Elegir una paleta es solamente el comienzo. Después necesitamos decidir dónde aparecerá cada color y en qué proporción.
Imagina, por ejemplo, una celebración inspirada en los colores del arcoíris. No significa que servilletas, flores, mesas, sillas y cada accesorio tengan que reproducir simultáneamente los siete colores.
Podemos descomponer la paleta y distribuirla alrededor del ambiente: determinados tonos en las flores, otros en pequeños detalles, algunos en textiles y una base más tranquila en mobiliario o superficies.
El espacio completo es nuestro lienzo. La creatividad está precisamente en encontrar la manera de llevar una idea a diferentes elementos sin convertirla en una repetición literal.
El color nunca trabaja completamente aislado. La iluminación y las características del espacio pueden modificar considerablemente nuestra percepción.

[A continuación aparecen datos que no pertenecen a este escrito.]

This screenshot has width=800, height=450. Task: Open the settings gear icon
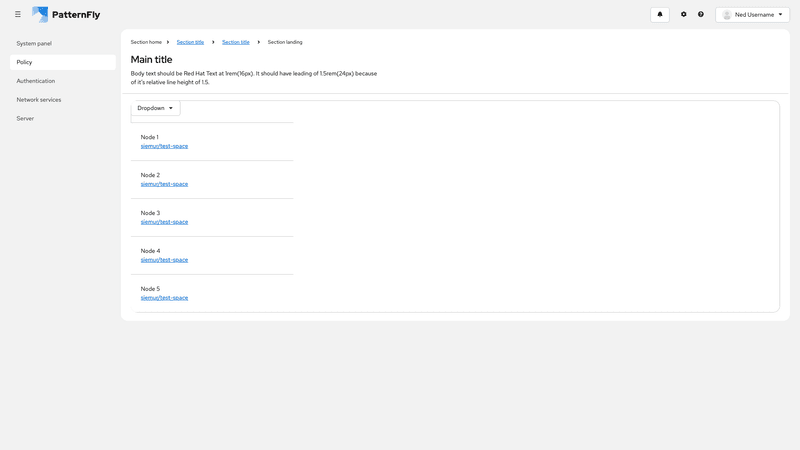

Las superficies oscuras, por ejemplo, absorben una mayor cantidad de luz que las claras. Esto debe considerarse cuando diseñamos ambientes con paredes, fondos o estructuras muy oscuras y pretendemos incorporar uplighting, proyecciones o determinados efectos de iluminación.
Antes de decidir una combinación únicamente porque funciona bien en una fotografía de inspiración, debemos preguntarnos cómo se comportará en la locación real y bajo la iluminación del evento.
Pinterest, Instagram, revistas y portafolios pueden ser excelentes herramientas para descubrir combinaciones y conceptos. El problema aparece cuando la inspiración se convierte simplemente en reproducción.
Observa las imágenes preguntándote por qué funciona determinada composición: qué color domina, cuál aparece solamente como acento, qué materiales se utilizaron, cuánto espacio neutro existe y cómo interviene la iluminación.
Comprender la lógica detrás de una referencia permite reinterpretarla y construir una propuesta con identidad propia.
Una vez elegidos colores, materiales y referencias, conviene observar el conjunto antes de comenzar a comprar o contratar elementos.
Un moodboard, muestras de textiles, referencias de mobiliario, fotografías de flores y una visualización del espacio pueden ayudarnos a detectar combinaciones que individualmente parecían funcionar, pero que juntas generan demasiado peso visual.
La elegancia no depende necesariamente de utilizar pocos elementos. Depende de que exista jerarquía, proporción y coherencia entre ellos.
Minimalista, clásico, contemporáneo, romántico, maximalista, tropical, industrial o incluso kitsch: cada lenguaje decorativo tiene características que influyen en la forma de trabajar colores, formas, materiales y accesorios.
Si deseas desarrollar una propuesta más compleja o abundante en elementos, conocer esas referencias se vuelve todavía más importante. Recargar intencionalmente no es lo mismo que incorporar elementos sin jerarquía.
El verdadero reto está en aprender a mezclar.
Una paleta de color no debería ser una colección de tonos elegidos porque nos gustan. Debe convertirse en una herramienta capaz de conectar el espacio, el concepto y la experiencia que queremos crear.
Estos principios pueden aplicarse tanto si estás diseñando tu propia boda como si trabajas profesionalmente creando eventos. El objetivo no es establecer una fórmula rígida, sino desarrollar criterio para tomar mejores decisiones.
La teoría del color, las armonías, la iluminación, las proporciones y el conocimiento de los estilos permiten ir mucho más allá de seleccionar fotografías bonitas: nos ayudan a crear celebraciones con identidad.